Lazise-Peschiera Pipeline Repair: Boosting Garda Lake Wastewater System

Start of repair works on the Lazise-Peschiera sublacual pipeline. During the 1990s, to support the grounding collector, a fiberglass structure costing approximately fifteen billion lira was built, which was supposed to transfer wastewater directly from Pergolana in the Municipality of Lazise to the Peschiera conurbation treatment plant. Since it never came under pressure, it remained unused for years and was at the center of a complicated judicial matter. With the agreement signed last month, it is now up to the company Fondedile of Naples to repair its pipelines at their own expense, which have numerous ruptures along a route just over eight kilometers long. Only upon successful final testing will the azienda gardesana servizi pay just 900 million lira of the three billion lira it was condemned to pay, with an arbitration award, settling all further claims.

The repair works, started in recent days and overseen by engineer Graziano Falappa, expert in submarine pipelines, are to be completed before Easter 2002, with all technical and administrative acts finalized by the end of next year. Once completed, the sewage system on the Veronese side of the lake will more than double its capacity in the most delicate section. Undoubtedly, this marks a positive administrative beginning both for the new director of Ags Eugenio Azzali and for the recently appointed Board of Directors.

Comments on the management and future of the system

“Certainly, the work carried out by our predecessors was good,” admits Vittorino Zanetti, recently appointed president, “and this has been acknowledged even in the letter recently sent to them.” The council, among other things, had previously voiced the need to establish a management company for the sewer collection, treatment, and delivery of potable water, operating mainly in the Garda municipalities.

“It is up to the Assembly of mayors to set the guidelines within which Ags should operate. However, personally,” Zanetti emphasizes, “I believe the goal of shared resources within the consortium is commendable, given that Lake Garda reflects a specific socio-economic reality. Therefore, an expanded action involving the conjoined efforts of the Garda Bresciano company and links with the Autonomous Province of Trento is justified.”

Let’s not forget,” the president clarifies, “that the situation is complex. For this reason, a broader conference is planned to clarify the current state of affairs as much as possible, focusing both on the management issues of the conurbation treatment plant and the entire Garda sewer system, especially considering the findings of a study commissioned in the past to the University of Turin and completed last year.” The report, reviewing what has been done, highlights a series of structural deficiencies and states that a system divided into four treatment plants would have been preferable instead of just one.

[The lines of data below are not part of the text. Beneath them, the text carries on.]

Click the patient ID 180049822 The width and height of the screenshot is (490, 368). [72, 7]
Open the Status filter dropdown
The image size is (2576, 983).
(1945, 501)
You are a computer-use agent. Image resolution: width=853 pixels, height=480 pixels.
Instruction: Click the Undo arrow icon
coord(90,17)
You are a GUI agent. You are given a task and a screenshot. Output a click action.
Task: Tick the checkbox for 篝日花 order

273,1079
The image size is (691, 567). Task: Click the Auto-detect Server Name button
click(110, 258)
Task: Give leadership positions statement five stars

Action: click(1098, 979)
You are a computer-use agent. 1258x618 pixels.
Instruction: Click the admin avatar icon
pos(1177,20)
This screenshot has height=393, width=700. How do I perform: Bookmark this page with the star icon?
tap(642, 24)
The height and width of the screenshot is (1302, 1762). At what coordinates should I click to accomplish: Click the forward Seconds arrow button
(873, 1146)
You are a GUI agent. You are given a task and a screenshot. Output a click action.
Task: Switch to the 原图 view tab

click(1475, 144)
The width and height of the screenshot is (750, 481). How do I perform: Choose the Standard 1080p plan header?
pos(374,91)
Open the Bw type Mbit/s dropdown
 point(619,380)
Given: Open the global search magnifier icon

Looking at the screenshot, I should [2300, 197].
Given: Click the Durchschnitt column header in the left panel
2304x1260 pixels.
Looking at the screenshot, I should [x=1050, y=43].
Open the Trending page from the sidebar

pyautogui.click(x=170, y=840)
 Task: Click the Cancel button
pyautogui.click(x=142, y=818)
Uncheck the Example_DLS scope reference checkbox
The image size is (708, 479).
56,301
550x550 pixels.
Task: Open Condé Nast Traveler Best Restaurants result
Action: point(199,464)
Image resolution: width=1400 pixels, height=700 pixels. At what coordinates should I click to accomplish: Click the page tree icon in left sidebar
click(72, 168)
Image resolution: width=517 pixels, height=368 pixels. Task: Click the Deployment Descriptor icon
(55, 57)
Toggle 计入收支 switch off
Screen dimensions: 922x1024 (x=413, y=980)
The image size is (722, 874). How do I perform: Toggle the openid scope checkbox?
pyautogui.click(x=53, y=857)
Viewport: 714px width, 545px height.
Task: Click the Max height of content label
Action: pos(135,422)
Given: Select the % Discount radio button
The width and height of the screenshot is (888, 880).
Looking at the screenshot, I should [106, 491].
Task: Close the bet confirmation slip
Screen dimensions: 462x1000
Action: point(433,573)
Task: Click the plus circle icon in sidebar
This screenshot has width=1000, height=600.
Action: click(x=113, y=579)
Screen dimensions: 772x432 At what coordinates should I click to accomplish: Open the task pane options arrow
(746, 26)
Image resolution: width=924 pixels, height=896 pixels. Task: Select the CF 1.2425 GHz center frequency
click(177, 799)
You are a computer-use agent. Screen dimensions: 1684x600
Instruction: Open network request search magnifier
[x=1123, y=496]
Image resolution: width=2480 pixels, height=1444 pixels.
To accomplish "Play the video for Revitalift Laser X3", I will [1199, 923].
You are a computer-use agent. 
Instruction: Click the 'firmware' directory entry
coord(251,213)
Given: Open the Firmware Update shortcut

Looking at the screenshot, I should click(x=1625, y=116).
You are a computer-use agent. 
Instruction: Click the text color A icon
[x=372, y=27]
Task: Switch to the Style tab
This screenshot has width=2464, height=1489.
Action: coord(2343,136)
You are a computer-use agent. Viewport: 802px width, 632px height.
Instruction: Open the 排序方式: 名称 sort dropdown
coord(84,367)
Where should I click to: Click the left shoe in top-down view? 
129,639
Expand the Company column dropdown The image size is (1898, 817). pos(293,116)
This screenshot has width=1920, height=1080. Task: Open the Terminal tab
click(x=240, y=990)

The document emphasizes how some of the complications that have arisen over twenty years of functioning of the Garda water decontamination system stem from management split between two companies, one veronese and one brescian. “Exactly for this reason,” Zanetti states, “it is time to rethink, analyze proposals to adapt the intake system to the company’s treatment plant as outlined in the project by engineer Mario Quaglia and revised by engineer Gaetano Romanò. Meanwhile, given that the interventions will take a long time, it’s essential to continue with some partial works within the framework of the Polytechnic of Turin project.”